**What the task requires:** Format the records below as a Markdown table with the columns Row and Line. Give each nonblank line its own numbered row, and leave the pictures out.

**Material provided:**

[start]

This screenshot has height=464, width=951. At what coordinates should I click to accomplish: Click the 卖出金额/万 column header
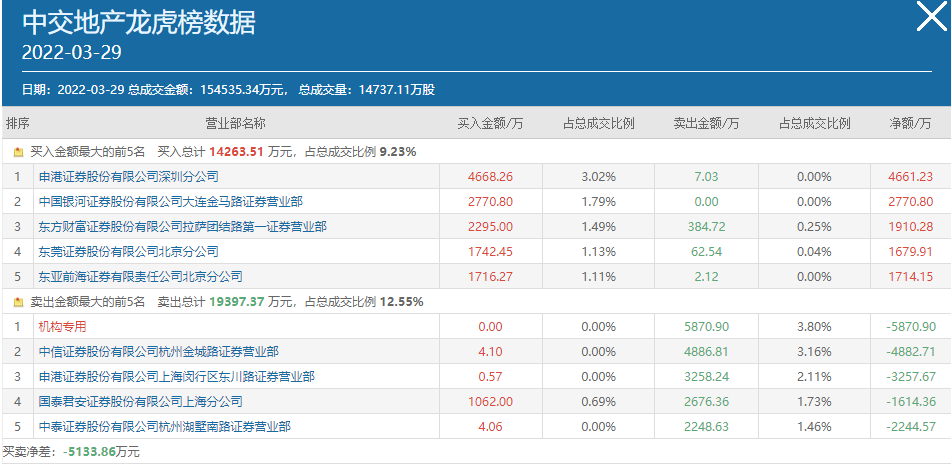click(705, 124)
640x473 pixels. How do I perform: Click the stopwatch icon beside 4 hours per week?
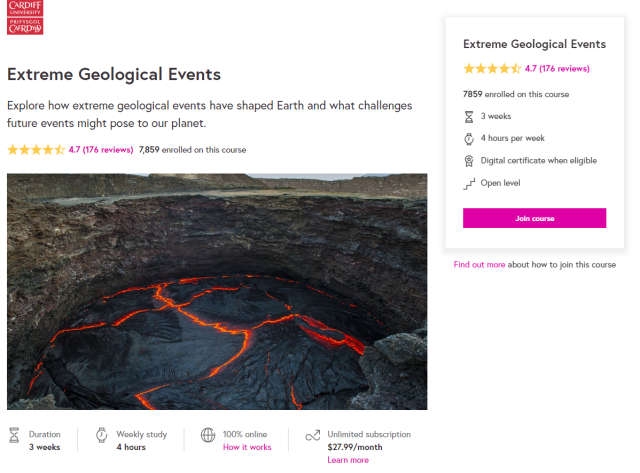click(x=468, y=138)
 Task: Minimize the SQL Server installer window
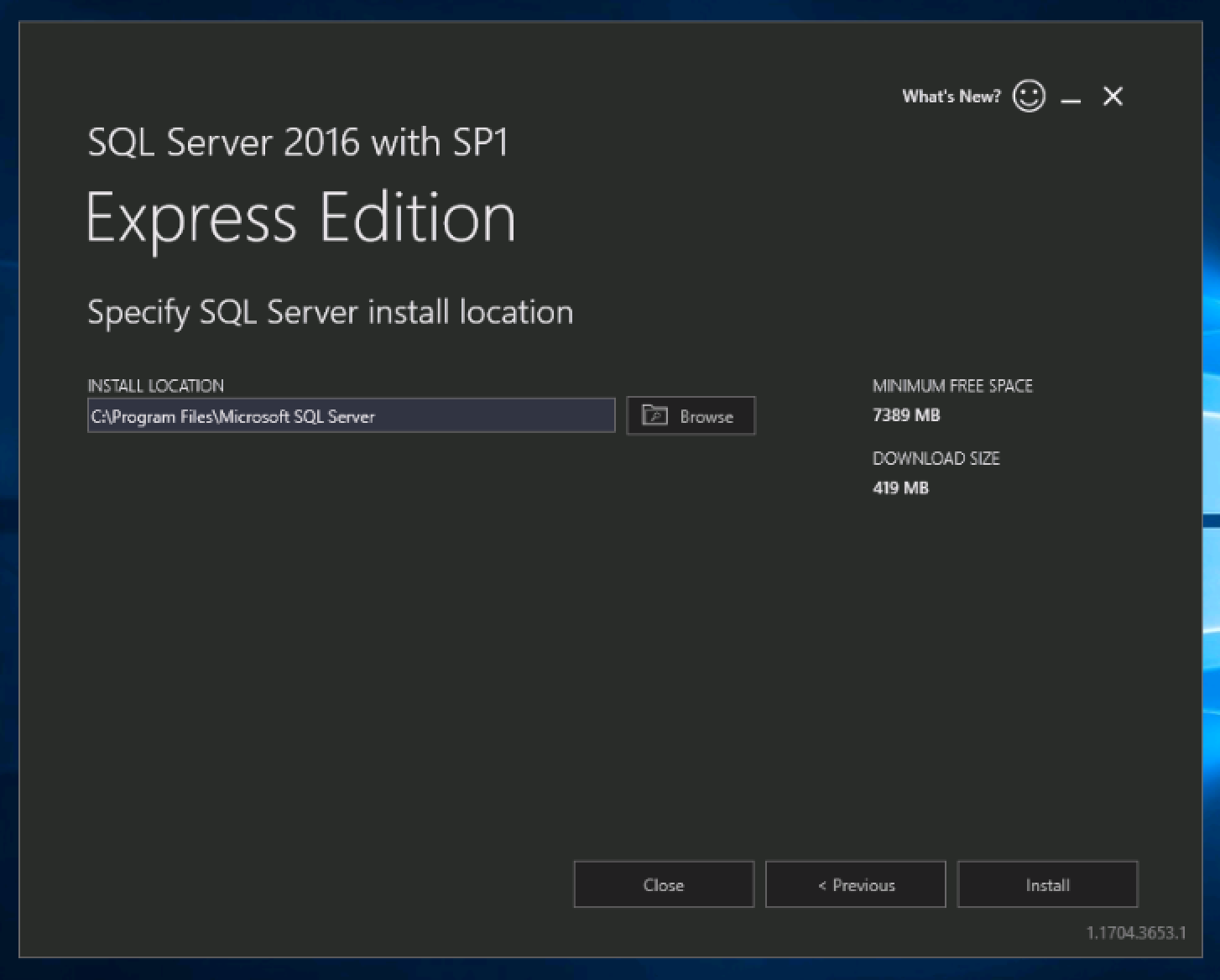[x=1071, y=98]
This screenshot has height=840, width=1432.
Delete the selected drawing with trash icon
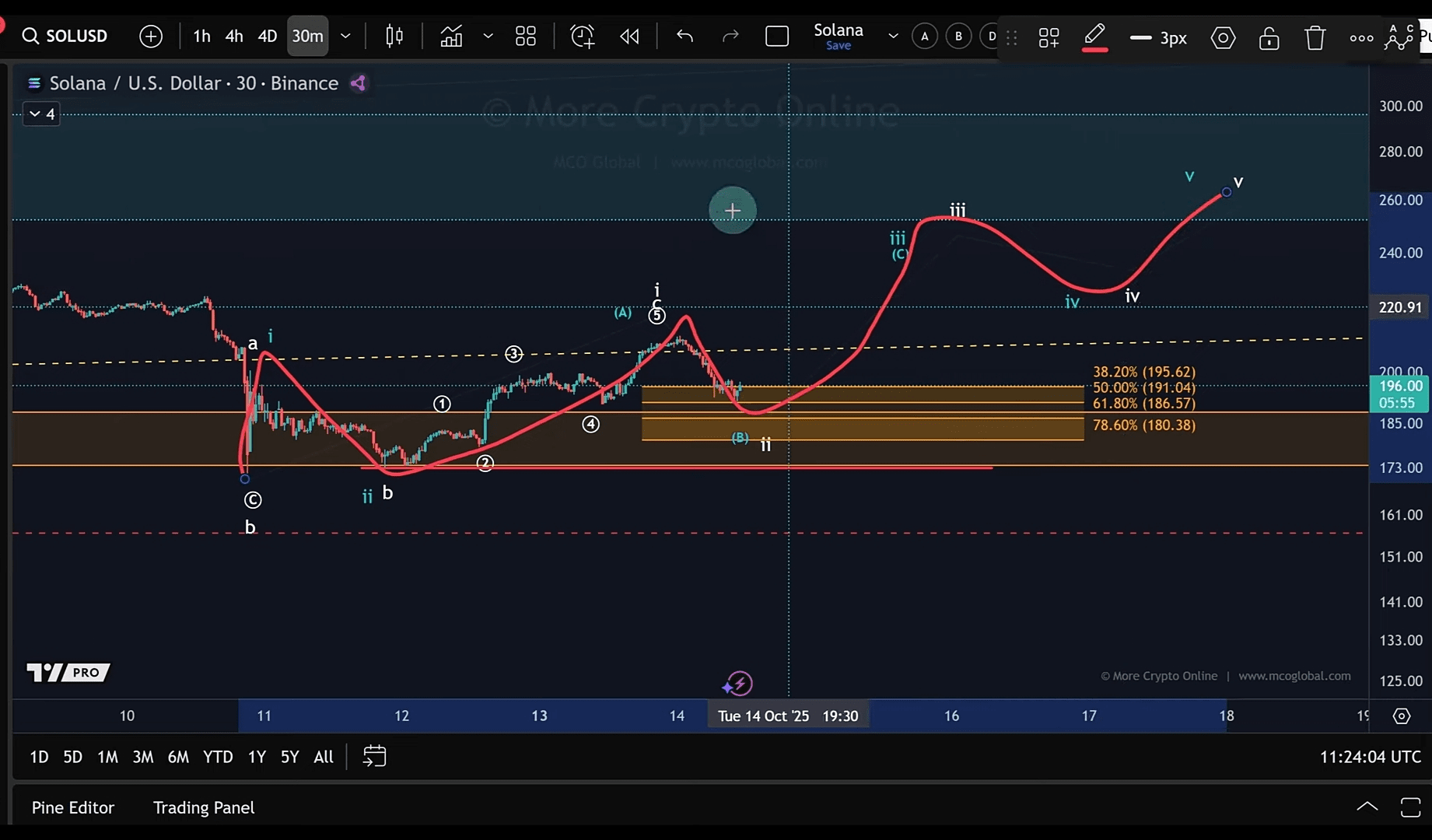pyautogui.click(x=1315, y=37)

[end]

**Reply to the task:**
| Row | Line |
|---|---|
| 1 | This screenshot has height=464, width=951. At what coordinates should I click to accomplish: Click the 卖出金额/万 column header |
| 2 | click(705, 124) |
| 3 | 640x473 pixels. How do I perform: Click the stopwatch icon beside 4 hours per week? |
| 4 | click(x=468, y=138) |
| 5 |  Task: Minimize the SQL Server installer window |
| 6 | [x=1071, y=98] |
| 7 | This screenshot has height=840, width=1432. |
| 8 | Delete the selected drawing with trash icon |
| 9 | pyautogui.click(x=1315, y=37) |